Однако несколько позже он вновь будет арестован. А за что? Мандельштам у всех, у кого можно, занимал деньги, но никому не отдавал. Осип Эмильевич настолько вошел в роль должника, что своим кредиторам отвечал в стихотворной форме:
«Если грустишь, что тебе задолжал я одиннадцать тысяч,
Помни, что двадцать одну мог я тебе задолжать».
Эти строки войдут в книги «В мире мудрых мыслей». В общем, навеяло поэту…

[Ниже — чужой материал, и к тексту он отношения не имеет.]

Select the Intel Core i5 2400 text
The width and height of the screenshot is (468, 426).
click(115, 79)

И на этот раз он занял большие деньги у Бродского, а возвращать — не в характере Осипа Эмильевича. Произошла острая ссора. Чтобы разрешить конфликт был назначен товарищеский суд под председательством Алексея Толстого. Суд присудил возвратить долг. Поэт, услышав это решение, подскочил к Толстому и со словами: «А это вам за Шемякин суд», — и влепил ему пощечину. Толстой пожаловался Горькому. Вскоре Мандельштама посадили. Никто его и пальцем ни тронул, поэт умер обычной смертью, как умирают и прозаики. Так что «жертва сталинизма» был обычным мелким мошенником. Но как поэт он был очень талантлив.

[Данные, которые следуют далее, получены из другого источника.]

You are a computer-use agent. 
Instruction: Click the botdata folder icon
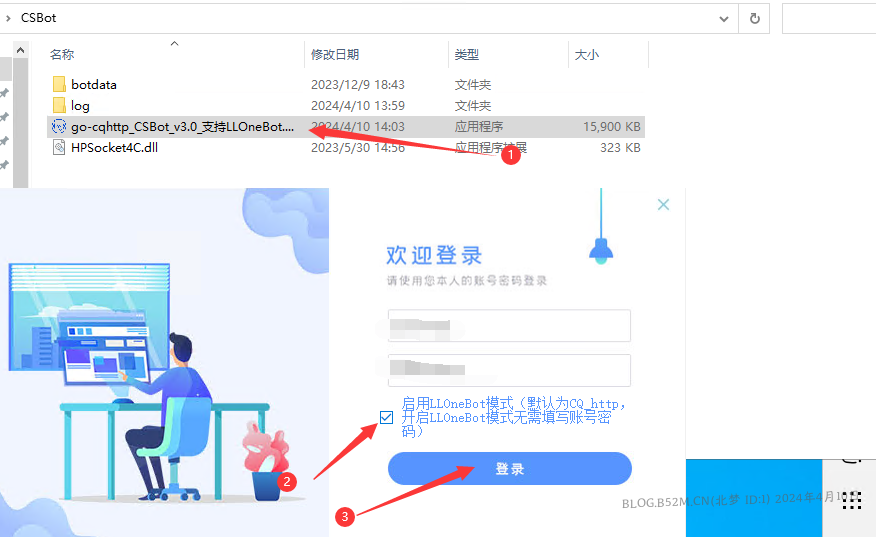[59, 85]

Но было бы несправедливо осуждать всех от искусства в беспринципности. Тихон Хренников в 1998 году рассказывал, что ни один композитор, музыкант не был репрессирован. И потому, что руководители Союза композиторов решительно защищали своих людей. И не боялись ни НКВД, ни Сталина. Таких примеров немало. По поводу репрессий своенравная и принципиальная Мариэта Шагинян в 1937 году, выступая среди творческой интеллигенции, говорила: «Посадили несколько человек, а они подняли крик».

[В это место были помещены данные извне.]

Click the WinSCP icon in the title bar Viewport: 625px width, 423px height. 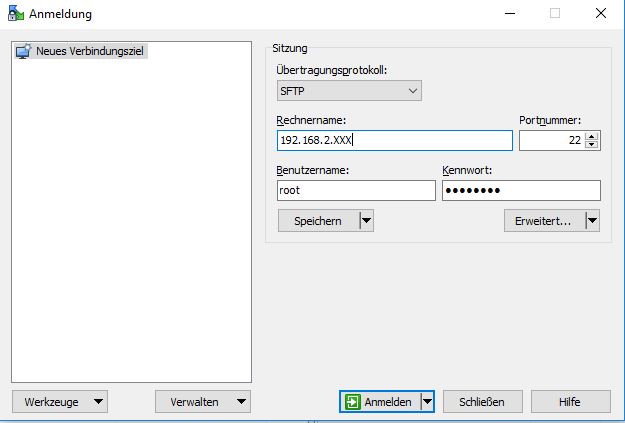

В нашей литературе, политической публицистике уже стало аксиомой мнение, что сталинская система не имела выбора, кроме как прославлять вождя, выпячивать преимущества социализма перед капитализмом, показывать нашу жизнь только в розовом свете. Выступая 26 февраля 1952 года на Политбюро по поводу положения дел в драматургии, Сталин говорил: «Драматурги берут заграничную жизнь, потому что там есть конфликты. Как будто у нас в жизни нет конфликтов. Как будто у нас в жизни нет сволочей. И получается, что драматурги считают, что им запрещено писать об отрицательных явлениях. Критики все требуют от них идеалов, идеальной жизни. А если у кого-нибудь появляется что-нибудь отрицательное в его произведении, то сразу же на него нападают. Вот у Бабаевского в одной из его книг сказано про какую-то бабу, про обыкновенную отсталую бабу, или про людей, которые были в колхозе, а потом вышли, оказались отсталыми людьми. И сразу же напали на него, говорят, что этого быть не может, требуют, чтоб у нас все было идеальным; говорят, что мы не должны показывать не казовую сторону жизни, — а на самом деле мы должны показывать не казовую сторону жизни. Говорят так, словно у нас нет сволочей. Говорят, что у нас нет плохих людей, а у нас есть плохие и скверные люди. У нас есть еще немало фальшивых людей, немало плохих людей, и с ними надо бороться, и не показывать их — значит совершать грех против правды. Раз есть зло, значит, надо его лечить. Нам нужны Гоголи. Нам нужны Щедрины. У нас немало еще зла. Немало еще недостатков. Далеко не все еще хорошо».
Сталин знал, что интеллигенция не знает толком, чего она хочет. Она никогда и не знала чего она добивается. Анализируя историю становления русской интеллигенции, Сталин писал: «Мы с вами видели, как на протяжении веков элита русского общества то боролась за княжение, то служила врагу, то «перелетала» от тушинского вора к Шуйскому. И так от века к веку отдалялась от народа языком, костюмами, нравами».
Он понимал ее флюгерскую сущность: сегодня выгодно одно, завтра другое, ей в бурю любая гавань годится. Вся юность известного пиита Евтушенко проходила в холопском пригибании перед сильными мира сего, в воспевании великого вождя всех народов. Зато без аттестата зрелости его приняли студентом Литературного института, без кандидатского стажа был принят в члены Союза писателей.
Ну а теперь? Теперь же Евтушенко так поносит вождя, что тот не знает в какую сторону в гробу повернуться. Зато это снова приносит поэту солидные дивиденды.